Present Progressive

Like many residents of the greater DC area, we often find ourselves perplexed by New York City politics. It’s just so weird up there. What the hell are they doing? In the last 25 years they’ve elected mayors who have tweeted that they can telepathically communicate with dolphins (Michael Bloomberg); dropped and maybe killed a groundhog (Bill De Blasio); held history’s most bizarre press conference at Four Seasons Total Landscaping before being disbarred in multiple jurisdictions (Rudy Giuliani); been accused of living in New Jersey (Eric Adams); claimed that New York gets special energy from an underground stockpile of rare gems (Eric Adams again); and likened their leadership style to that of a pilot trying to crash-land a plane with no parachutes (you guessed it… Eric Adams). It goes without saying that everything we’ve described in this paragraph, we learned against our will.

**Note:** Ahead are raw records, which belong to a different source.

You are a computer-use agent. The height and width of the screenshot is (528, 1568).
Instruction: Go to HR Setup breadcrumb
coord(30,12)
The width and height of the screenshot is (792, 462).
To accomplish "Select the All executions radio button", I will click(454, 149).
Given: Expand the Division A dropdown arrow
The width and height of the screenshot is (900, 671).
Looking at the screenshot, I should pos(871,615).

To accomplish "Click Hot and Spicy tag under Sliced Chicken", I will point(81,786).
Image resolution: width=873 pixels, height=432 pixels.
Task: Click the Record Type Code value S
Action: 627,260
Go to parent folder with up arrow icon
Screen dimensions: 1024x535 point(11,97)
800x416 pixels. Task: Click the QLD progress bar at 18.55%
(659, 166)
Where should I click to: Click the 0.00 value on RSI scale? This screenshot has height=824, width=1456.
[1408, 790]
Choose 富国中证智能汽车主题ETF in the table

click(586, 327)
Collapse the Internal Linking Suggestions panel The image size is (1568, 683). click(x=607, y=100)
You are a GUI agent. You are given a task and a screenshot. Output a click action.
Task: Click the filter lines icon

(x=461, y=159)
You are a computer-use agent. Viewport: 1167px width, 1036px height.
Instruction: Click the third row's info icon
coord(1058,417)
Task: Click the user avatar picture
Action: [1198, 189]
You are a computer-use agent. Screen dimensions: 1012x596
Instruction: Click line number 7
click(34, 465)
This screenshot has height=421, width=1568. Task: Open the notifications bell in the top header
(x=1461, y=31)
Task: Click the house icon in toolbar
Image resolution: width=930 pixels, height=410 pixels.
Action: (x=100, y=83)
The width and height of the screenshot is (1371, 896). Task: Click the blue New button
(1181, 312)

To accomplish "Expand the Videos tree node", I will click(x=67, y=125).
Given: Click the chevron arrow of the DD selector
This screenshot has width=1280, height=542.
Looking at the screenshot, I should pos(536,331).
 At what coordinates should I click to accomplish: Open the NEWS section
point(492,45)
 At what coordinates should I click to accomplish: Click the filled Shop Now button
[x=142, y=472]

But despite the fact that New Yorkers have historically been super bad at self-governance, recent events suggest the tides may be turning. Since the national news has been even more awful than usual lately, we thought it might be nice to talk about a positive story—the buzz around Zohmentum and what it might mean for us here in Alexandria.

Did we mention that New York’s current mayor also invented trash cans?

Zohran Mamdani, who handily won New York’s Democratic mayoral primary last month, ran a bold and unapologetically progressive campaign. You’ve probably heard a lot about it already so we won’t rehash all the details—after all, this is ALXtra, not NYCtra [Editor’s note: that doesn’t even make sense. “Cee-tra” isn’t a word. Do you… do you not understand what our name means??]. The key points for our purposes are that his platform focused heavily on affordability concerns, and that it proposed experimental new policies instead of tinkering around the edges of existing programs or rehashing the same old proposals. Both of these approaches appealed to voters for whom current economic and political systems are not working.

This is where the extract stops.